Stan Douglas

Vancouver Canada 1960, lives and works in Vancouver

Hogan's Alley
2014
C-print mounted on dibond aluminum
157.5 x 310 cm
2015.SD.17

Stan Douglas’ black and white photographs relate to his film and video installations, particularly his ongoing examination of modernist legacies and socio-historical narratives. Frequently borrowing from popular culture and literary sources, he re-inscribes the pictorial conventions and genres of photography. Hogan’s Alley is a panoramic, bird’s-eye nightime view of postwar Strathcona that seems to glow as if projected on a screen.
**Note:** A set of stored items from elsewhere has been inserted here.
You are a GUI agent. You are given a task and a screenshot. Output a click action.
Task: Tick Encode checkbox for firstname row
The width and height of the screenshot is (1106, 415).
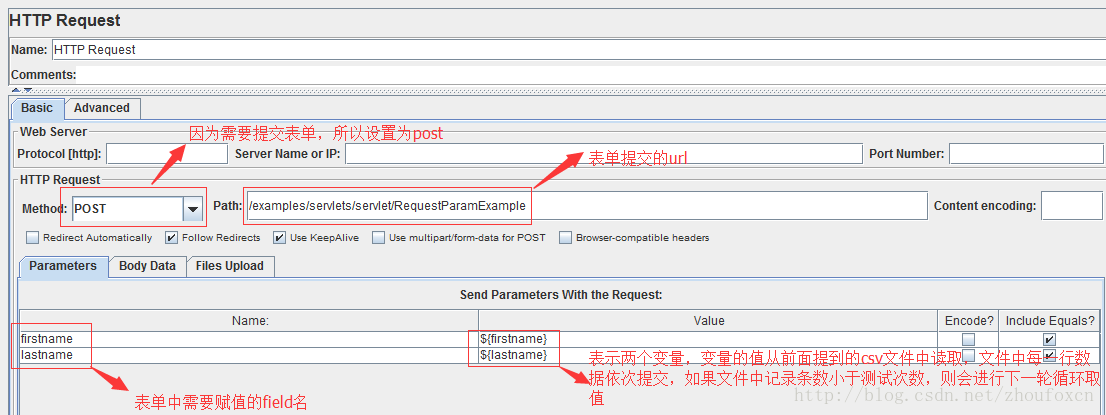tap(968, 339)
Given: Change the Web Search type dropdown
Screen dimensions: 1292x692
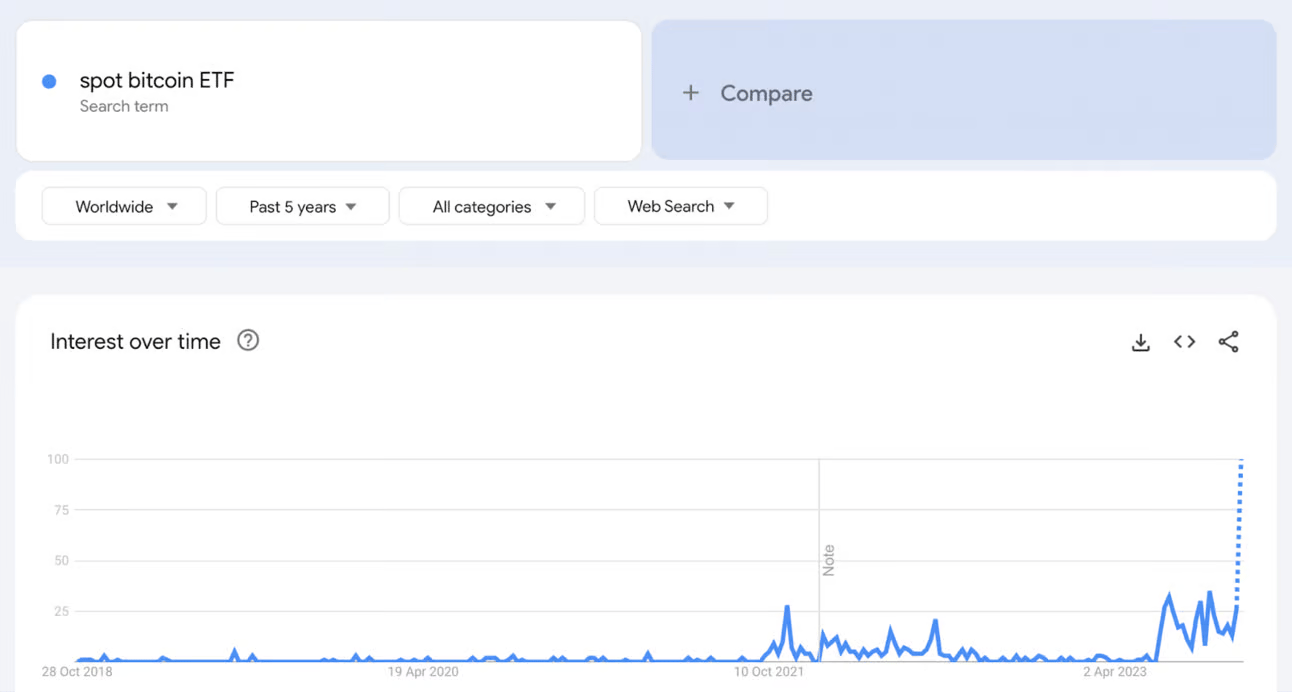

Distilled from the artist’s online iOS app Circa 1948 - which constructs an immersive experience of Hogan’s Alley and the Hotel Vancouver—the digitally reconstructed scene blurs distinctions between artifice and realism. Digitally rendered with intricate historical accuracy, the image creates a hyper-real intensity through excessive detail, beyond what a camera lens can capture. The image is thus detached from its temporal grounding in a way that gives the past a place in the present, a common effect in Douglas’ artworks. Research for the 3-D computer modeling of the mise en scene was based on an archive of photographs that surveyed this mixed race neighbourhood after it was slated for demolition in 1972 as part of the urban “renewal” that included construction of the Georgia Viaduct. Arranged by streets, every building is methodically recorded from different angles with blanks indicating empty lots. Based on historical research for Douglas’ cinematic stage production Helen Lawrence, a multimedia film noir thriller, his new works allude to social tensions that still exist today.